I8toys · 05/08/2025 17:49

They had one "protesting" at son's graduation at Loughborough. Not the time or place. Does not align anyone with the cause.

dynamiccactus · 05/08/2025 17:52

Samiloff · 04/08/2025 14:42

You are right. The flag-waver was selfish and wrong, and the university authorities were wrong and cowardly to allow it.

Edited

When my son graduated last year the instructions were very clear that political symbols were not allowed, although they did allow national costume.

While students are generally left leaning, their parents aren't always! However, I don't think being against the deliberate starvation of people should be considered left wing but there's a time and place for demonstrations and I don't think a graduation is it. It's attention seeking.

nam3c4ang3 · 05/08/2025 18:08

I would be so fucked off if this was done or allowed at my child’s graduation. Virtual signalling at its finest. A graduation is NOT the place for this. Those poor other graduates - having one of the most important days of their lives overshadowed by a school friend with a flag! Time and a place for everything - this was not it.

HairOfFineStraw · 05/08/2025 18:18

You wouldn't flag wave at a wedding or a civil union, a baptism or christening, or a funeral. There are some events that as a culture we hold close and for a lot of people a graduation fits in with these.

Dangermoo · 05/08/2025 18:42

dynamiccactus · 05/08/2025 17:52

When my son graduated last year the instructions were very clear that political symbols were not allowed, although they did allow national costume.

Stored data entries
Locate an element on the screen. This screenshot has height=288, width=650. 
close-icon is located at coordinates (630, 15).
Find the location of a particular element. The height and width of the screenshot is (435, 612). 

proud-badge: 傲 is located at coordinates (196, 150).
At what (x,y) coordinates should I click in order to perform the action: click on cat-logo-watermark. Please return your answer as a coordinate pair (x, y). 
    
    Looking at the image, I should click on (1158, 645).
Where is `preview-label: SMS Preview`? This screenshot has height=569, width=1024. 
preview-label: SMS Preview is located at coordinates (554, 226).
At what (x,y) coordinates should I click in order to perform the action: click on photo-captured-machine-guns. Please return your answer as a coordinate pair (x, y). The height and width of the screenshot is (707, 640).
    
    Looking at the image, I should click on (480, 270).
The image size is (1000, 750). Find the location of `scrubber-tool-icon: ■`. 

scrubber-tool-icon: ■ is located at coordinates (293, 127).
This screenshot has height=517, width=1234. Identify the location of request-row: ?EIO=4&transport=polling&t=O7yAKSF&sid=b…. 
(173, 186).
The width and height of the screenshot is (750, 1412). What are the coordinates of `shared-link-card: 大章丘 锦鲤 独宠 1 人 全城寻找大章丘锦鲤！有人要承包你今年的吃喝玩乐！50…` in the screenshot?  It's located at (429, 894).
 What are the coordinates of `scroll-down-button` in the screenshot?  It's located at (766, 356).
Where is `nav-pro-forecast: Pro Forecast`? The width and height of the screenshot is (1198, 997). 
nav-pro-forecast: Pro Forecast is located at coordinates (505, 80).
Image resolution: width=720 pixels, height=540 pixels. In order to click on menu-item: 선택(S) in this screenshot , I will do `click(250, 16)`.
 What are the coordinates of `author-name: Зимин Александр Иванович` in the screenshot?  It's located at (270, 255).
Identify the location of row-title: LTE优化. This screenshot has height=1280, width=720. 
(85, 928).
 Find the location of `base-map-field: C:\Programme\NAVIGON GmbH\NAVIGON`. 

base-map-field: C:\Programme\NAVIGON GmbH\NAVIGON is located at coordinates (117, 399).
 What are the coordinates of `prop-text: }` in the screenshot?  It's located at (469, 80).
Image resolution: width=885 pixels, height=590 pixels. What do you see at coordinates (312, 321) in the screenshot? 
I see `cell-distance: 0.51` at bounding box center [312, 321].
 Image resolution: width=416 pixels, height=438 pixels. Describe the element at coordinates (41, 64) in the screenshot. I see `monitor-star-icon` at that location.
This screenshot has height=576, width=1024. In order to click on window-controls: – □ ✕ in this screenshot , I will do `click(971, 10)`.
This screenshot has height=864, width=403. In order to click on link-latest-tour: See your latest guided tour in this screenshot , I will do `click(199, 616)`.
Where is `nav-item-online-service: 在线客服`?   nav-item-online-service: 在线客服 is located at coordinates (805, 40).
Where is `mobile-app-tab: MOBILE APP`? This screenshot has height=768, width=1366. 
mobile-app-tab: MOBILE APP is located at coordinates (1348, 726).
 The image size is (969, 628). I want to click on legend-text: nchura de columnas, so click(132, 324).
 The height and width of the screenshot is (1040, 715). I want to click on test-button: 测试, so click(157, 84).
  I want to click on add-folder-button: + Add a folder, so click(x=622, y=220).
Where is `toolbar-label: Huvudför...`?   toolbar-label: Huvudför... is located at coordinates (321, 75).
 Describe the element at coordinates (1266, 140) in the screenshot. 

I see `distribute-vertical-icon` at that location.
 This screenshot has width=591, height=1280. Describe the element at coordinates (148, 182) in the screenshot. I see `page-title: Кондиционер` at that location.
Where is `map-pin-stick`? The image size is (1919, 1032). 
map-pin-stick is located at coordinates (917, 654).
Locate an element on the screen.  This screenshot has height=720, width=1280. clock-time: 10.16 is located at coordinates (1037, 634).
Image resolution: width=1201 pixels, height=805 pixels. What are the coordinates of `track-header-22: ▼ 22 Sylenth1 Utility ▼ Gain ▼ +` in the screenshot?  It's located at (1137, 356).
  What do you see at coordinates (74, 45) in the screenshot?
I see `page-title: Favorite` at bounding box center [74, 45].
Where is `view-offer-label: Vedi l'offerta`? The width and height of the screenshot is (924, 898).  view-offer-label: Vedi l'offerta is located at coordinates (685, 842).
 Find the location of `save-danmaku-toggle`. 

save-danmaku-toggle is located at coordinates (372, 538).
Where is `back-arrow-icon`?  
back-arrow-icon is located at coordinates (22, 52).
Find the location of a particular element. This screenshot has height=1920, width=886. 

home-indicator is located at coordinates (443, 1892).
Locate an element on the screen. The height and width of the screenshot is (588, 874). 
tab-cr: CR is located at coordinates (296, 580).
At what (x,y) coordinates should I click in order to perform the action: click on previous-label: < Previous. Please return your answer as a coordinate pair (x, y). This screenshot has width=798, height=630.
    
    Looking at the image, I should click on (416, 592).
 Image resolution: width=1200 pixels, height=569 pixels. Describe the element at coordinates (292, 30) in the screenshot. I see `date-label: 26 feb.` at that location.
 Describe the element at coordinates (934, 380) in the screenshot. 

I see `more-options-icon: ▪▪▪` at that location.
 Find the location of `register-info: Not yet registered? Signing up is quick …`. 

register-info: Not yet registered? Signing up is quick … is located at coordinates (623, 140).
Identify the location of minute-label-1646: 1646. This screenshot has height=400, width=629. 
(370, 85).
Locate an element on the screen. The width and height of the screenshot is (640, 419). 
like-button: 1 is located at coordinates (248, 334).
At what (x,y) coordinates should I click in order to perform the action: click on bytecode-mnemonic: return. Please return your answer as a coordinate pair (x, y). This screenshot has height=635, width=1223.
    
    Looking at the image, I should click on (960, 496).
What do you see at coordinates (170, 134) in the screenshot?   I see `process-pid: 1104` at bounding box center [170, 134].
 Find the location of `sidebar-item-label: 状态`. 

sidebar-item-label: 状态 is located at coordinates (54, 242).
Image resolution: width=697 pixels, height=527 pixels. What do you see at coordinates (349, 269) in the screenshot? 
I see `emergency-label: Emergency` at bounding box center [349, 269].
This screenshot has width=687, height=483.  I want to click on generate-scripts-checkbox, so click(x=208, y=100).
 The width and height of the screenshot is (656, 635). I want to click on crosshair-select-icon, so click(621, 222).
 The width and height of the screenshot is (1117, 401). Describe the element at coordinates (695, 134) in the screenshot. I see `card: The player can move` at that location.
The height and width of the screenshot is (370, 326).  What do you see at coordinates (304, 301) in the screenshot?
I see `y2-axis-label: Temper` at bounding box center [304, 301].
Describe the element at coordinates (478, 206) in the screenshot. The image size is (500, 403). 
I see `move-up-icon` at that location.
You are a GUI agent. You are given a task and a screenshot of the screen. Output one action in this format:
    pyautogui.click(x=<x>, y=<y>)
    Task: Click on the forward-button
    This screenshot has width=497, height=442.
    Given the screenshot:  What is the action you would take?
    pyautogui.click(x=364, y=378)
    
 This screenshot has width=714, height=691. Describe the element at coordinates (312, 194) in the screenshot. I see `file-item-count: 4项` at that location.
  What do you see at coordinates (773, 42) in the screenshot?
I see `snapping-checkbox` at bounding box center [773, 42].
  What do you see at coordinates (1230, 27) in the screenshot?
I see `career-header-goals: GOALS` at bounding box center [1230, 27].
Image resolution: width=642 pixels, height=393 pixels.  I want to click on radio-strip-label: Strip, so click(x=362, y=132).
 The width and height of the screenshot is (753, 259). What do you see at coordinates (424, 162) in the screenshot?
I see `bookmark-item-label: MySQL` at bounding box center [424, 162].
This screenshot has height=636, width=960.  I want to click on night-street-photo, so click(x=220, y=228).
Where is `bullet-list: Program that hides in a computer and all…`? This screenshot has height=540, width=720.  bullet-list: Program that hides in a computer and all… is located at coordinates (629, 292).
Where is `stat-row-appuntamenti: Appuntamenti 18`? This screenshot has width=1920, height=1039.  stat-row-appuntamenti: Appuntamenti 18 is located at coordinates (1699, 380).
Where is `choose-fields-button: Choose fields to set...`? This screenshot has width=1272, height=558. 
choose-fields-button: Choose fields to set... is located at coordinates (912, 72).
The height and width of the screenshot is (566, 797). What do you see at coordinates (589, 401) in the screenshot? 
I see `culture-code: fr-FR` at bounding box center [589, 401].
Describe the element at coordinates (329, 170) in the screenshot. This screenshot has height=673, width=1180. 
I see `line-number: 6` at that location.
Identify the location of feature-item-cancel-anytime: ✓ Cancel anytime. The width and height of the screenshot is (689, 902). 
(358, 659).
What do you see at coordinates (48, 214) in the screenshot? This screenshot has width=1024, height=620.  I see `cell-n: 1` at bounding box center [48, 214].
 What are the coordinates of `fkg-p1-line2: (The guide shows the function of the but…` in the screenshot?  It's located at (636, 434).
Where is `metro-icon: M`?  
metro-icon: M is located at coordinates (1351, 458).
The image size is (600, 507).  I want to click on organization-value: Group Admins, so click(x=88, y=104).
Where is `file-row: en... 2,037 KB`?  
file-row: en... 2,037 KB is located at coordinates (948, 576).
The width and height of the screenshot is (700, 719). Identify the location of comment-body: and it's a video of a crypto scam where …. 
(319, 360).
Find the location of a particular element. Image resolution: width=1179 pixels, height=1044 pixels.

WHAT YOU WILL DO:
1) Retype the forum thread on graduation flag-waving from "I8toys · 05/08/2025" up to and including "to allow it.".
2) Answer these questions about the forum thread on graduation flag-waving:
(a) Where did I8toys say someone was "protesting" at a son's graduation?
(b) What did dynamiccactus say was allowed at the son's graduation, even though political symbols were not?
(c) Which poster called the flag-waving "Virtual signalling at its finest"?
3) Write what comes next in the forum thread on graduation flag-waving, starting after its last sentence.

RESPONSES IN ORDER:
1)
I8toys · 05/08/2025 17:49

They had one "protesting" at son's graduation at Loughborough. Not the time or place. Does not align anyone with the cause.

dynamiccactus · 05/08/2025 17:52

Samiloff · 04/08/2025 14:42

You are right. The flag-waver was selfish and wrong, and the university authorities were wrong and cowardly to allow it.

2)
(a) At Loughborough
(b) National costume
(c) nam3c4ang3

3)
While students are generally left leaning, their parents aren't always! However, I don't think being against the deliberate starvation of people should be considered left wing but there's a time and place for demonstrations and I don't think a graduation is it. It's attention seeking.

The flag denotes many things - 'deliberate' starvation, is yet another inaccuracy, facilitated by that flag.

ASongOfRiceAndPeas · 05/08/2025 22:30

Good for them. Lots of universities have investments tied to companies in Israel. Students have always been huge advocates of protest so I don’t see why you’re bothered. It’s not your graduation, it’s theirs and they’ve paid tens of thousands in fees which they might not want going towards atrocities being committed.

Barbadossunset · 05/08/2025 23:31

@ASongOfRiceAndPeas
Lots of universities have investments tied to companies in Israel

Are students able to find out about these investments? If so, and they are opposed to them, then why are they going to universities which invest in Israeli companies?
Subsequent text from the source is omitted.